Anyone w/ more than a single consumer GPU probably has a good grip on their options (a vllm vs hf shootout would be neat for exmaple), but I'd add a few more projects for those taking the next step for local inferencing:

* exllama - while llama.cpp has matched its token generation performance, exllama is still largely my preferred inference engine because it is so memory efficient (shaving gigs off the competition) - this means you can run a 33B model w/ 2K context easily on a single 24GB card. It also scales almost perfectly for inferencing on 2 GPUs. It's been tested to run a llama2-70b w/ 16K context (NTK RoPE scaling) sneaking in at 47GB. Ridiculous.

* AutoGPTQ - while it's fallen a bit behind for inference, if you are using an older (eg Pascal) cards, it's worth taking a look. It's also the easiest tool for making GPTQ quants.

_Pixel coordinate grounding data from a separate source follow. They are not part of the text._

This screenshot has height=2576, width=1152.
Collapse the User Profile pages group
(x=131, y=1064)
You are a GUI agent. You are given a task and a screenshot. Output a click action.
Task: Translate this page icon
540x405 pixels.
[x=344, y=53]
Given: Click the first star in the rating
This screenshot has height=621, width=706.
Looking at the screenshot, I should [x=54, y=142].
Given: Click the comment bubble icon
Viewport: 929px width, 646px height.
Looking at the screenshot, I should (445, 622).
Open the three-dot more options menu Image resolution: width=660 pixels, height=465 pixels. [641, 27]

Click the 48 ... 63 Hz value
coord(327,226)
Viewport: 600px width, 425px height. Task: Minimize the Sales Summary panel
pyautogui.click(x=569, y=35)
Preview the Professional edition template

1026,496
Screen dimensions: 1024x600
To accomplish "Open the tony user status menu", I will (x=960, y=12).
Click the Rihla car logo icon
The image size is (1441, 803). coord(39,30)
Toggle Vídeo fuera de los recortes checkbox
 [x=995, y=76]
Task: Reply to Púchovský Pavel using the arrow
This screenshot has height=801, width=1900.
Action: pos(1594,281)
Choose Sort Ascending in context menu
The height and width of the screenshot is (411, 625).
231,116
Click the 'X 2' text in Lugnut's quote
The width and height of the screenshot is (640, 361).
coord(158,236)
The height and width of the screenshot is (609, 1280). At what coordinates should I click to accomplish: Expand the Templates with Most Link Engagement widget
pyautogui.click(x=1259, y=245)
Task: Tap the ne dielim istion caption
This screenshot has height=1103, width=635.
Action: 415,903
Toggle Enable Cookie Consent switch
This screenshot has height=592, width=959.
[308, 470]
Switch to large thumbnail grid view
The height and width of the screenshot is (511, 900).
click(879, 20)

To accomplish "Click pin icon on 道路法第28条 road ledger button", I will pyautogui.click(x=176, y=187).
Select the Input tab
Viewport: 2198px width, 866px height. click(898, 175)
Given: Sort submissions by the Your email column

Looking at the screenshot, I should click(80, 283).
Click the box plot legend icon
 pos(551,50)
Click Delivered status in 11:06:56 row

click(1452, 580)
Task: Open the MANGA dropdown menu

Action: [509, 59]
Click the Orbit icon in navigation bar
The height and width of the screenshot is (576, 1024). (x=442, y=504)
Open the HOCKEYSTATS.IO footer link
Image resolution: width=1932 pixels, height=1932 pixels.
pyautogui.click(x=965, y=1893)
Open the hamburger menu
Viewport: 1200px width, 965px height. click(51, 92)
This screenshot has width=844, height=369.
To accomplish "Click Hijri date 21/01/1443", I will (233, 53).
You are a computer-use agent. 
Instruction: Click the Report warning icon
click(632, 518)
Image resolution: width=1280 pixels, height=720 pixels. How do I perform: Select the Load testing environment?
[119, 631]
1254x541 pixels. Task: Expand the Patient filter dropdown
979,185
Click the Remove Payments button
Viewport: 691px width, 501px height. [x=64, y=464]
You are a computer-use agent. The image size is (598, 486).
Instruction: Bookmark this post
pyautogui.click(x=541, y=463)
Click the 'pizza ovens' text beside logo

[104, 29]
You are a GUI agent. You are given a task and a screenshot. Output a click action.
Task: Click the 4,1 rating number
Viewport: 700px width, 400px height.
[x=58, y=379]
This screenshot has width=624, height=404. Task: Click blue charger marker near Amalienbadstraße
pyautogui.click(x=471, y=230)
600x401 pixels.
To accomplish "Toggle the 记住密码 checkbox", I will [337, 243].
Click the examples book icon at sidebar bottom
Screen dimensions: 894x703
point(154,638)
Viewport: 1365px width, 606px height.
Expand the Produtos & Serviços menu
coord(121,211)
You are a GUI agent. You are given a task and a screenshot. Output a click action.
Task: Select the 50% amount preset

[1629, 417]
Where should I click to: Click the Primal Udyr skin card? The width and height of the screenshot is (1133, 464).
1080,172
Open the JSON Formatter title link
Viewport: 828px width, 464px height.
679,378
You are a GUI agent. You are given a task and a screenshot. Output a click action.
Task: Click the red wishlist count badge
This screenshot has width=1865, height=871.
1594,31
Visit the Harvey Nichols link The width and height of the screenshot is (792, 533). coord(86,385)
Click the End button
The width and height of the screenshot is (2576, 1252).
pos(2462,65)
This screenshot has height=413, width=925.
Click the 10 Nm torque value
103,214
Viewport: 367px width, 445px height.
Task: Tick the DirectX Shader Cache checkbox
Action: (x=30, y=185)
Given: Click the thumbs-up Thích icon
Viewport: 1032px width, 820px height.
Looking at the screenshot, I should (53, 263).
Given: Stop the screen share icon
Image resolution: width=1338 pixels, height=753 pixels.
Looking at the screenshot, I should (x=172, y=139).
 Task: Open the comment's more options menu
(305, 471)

* ggml - for non-llama models, this covers running quants of almost everything else out there; GPU acceleration only w/ cuBLAS/CLBlast, so not the fastest, but fast enough

* python-llama-cpp and LocalAI - while these are technically llama.cpp bindings, they're pretty useful/worth mentioning since they replicate the OpenAI API making it easy as a drop-in replacement for a whole ecosystems of tools/apps

* A lot of hobbyists like oobabooga, kobold.cpp, silly tavern, etc but I haven't gotten around to poking into those as much. They seem like a lot of work, always behind their mainline dependencies, and while featureful and interesting, they also feel like they're one update away from breaking (eg, automatic1111 vibes).